» What the task requires
Tally the lines of the material below that contain the string "agent", with case counting, and give only that number.

» Stored rows
━━━━━━
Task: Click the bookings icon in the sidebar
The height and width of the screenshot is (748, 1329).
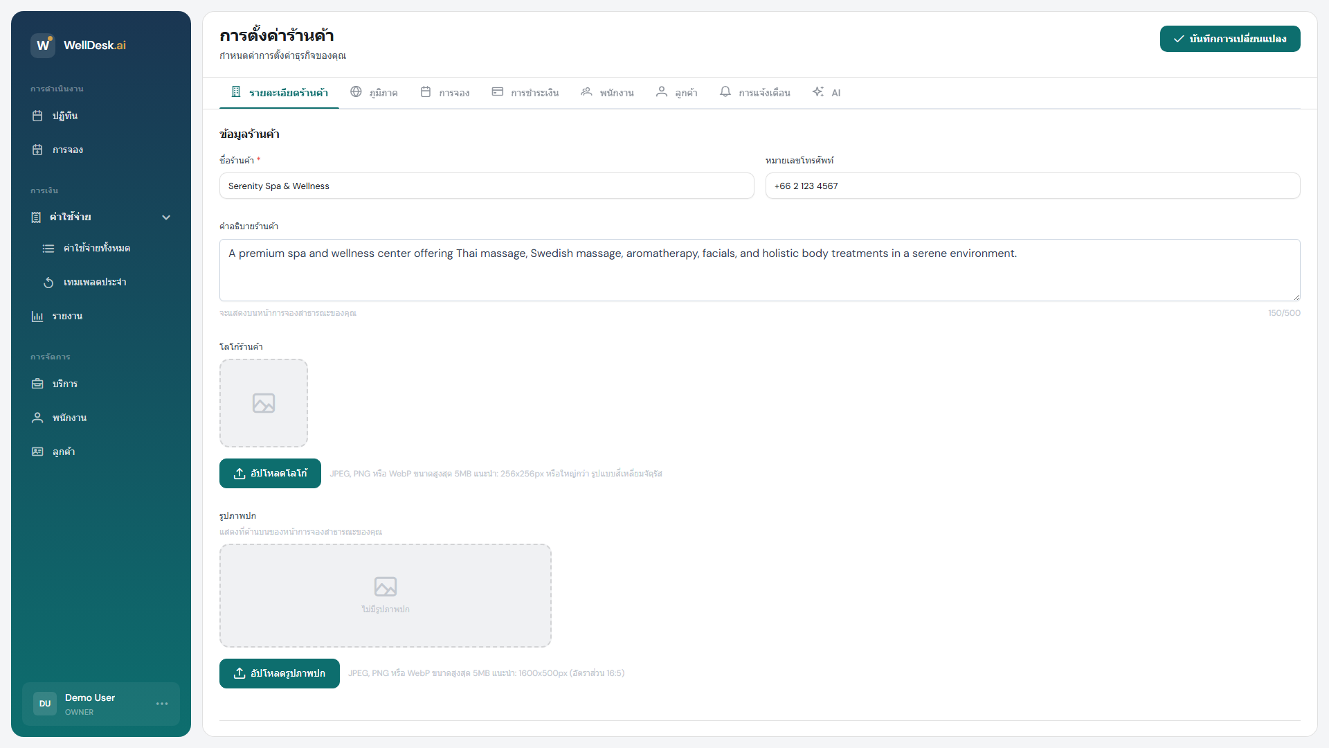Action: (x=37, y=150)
━━━━━━
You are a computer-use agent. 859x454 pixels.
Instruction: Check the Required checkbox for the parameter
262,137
━━━━━━
» Final result
1